Infelizmente, você não pode ficar sem uma mosca na pomada. Como você deve ter ouvido, em 2001, a Enron entrou em colapso e, ao mesmo tempo, arrastou a firma de auditoria Arthur Andersen. Verificou-se que a administração da Enron abordou de maneira muito criativa a contabilidade financeira, pela qual recebeu longas sentenças de prisão.

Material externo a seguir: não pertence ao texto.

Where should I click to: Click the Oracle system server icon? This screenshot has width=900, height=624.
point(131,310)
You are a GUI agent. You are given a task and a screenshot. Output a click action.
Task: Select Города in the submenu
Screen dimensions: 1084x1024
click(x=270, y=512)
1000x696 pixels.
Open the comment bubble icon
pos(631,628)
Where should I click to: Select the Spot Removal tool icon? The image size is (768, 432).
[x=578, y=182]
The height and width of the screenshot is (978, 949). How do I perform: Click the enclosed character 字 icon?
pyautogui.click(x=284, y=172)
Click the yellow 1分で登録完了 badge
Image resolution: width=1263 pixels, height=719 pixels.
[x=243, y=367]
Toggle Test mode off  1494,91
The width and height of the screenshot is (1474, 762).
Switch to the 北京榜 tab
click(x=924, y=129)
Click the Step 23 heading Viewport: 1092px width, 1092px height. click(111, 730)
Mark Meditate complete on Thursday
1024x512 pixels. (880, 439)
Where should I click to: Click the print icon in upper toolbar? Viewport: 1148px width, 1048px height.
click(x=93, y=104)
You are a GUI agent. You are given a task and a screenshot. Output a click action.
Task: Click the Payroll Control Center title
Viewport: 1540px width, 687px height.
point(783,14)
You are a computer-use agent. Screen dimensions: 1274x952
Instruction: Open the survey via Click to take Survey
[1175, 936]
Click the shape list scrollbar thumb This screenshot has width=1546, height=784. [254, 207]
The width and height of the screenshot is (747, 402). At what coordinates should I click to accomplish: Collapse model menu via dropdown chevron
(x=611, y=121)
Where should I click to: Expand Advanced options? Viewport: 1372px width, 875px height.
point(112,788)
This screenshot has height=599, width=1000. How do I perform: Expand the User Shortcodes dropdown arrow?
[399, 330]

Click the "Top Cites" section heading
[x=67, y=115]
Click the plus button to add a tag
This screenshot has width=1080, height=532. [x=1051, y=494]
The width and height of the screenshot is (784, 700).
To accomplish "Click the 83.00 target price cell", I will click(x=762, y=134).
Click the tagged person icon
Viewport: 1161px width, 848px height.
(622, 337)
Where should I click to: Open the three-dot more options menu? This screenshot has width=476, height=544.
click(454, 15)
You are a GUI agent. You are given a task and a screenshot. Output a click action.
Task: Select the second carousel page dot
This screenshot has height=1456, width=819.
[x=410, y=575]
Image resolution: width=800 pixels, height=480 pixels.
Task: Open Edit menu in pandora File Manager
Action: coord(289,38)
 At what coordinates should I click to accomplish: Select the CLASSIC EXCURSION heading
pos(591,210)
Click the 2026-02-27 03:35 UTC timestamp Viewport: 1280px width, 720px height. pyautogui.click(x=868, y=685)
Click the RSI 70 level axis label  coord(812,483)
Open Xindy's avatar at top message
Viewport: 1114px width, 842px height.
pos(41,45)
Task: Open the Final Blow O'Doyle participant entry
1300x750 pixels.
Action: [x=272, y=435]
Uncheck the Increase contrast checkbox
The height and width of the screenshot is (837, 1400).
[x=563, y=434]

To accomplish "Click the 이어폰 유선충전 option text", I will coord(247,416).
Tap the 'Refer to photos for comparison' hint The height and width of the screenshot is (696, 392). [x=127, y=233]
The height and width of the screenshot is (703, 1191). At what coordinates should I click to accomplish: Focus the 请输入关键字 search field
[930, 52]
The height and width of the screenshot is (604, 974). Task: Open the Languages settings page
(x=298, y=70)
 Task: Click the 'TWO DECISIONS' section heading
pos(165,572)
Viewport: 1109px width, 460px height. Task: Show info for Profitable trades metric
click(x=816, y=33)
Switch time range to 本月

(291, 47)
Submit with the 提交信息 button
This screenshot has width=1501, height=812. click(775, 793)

Quem sabe, se o inverno de 98/99 fosse quente, a Enron esconderia as perdas, e a história inspiradora com motos de neve seria apenas mais um episódio de um caso criminal de alto nível.

Leitura adicional


Se você estiver interessado em como pensamos e tomamos decisões, leia Daniel Kahneman, um dos fundadores da economia comportamental, “Pense devagar ... Decida rapidamente” [ Kan13 ]. A aversão ao risco e à perda é apenas uma das muitas características do nosso cérebro que a evolução desenvolveu.

Negação de responsabilidade


A opinião do autor do artigo pode não coincidir com a posição oficial do Deutsche Bank AG. Um artigo não é uma oferta ou anúncio de qualquer serviço. A menção de terceiros não implica aprovação ou desaprovação. O autor e o Deutsche Bank lembram que a negociação nos mercados financeiros é repleta de riscos e não é responsável pelas possíveis consequências negativas de suas decisões de investimento pessoal.

Bibliografia


[GS99] Mark Golden e Edward Silliere. "As empresas garantem contra a falta de neve comprando derivados do tempo" . In: The Wall Street Journal (janeiro de 1999).
[Kan13] Daniel Kahneman. Pense devagar ... Decida rapidamente . Editora AST, 2013. ISBN: 9785170800537.
Kevin Rodgers. Por que eles não estão gritando?: Um conto de mudança de banqueiro, computadores e crise perpétua . Random House, 2016. ISBN: 9781473535633.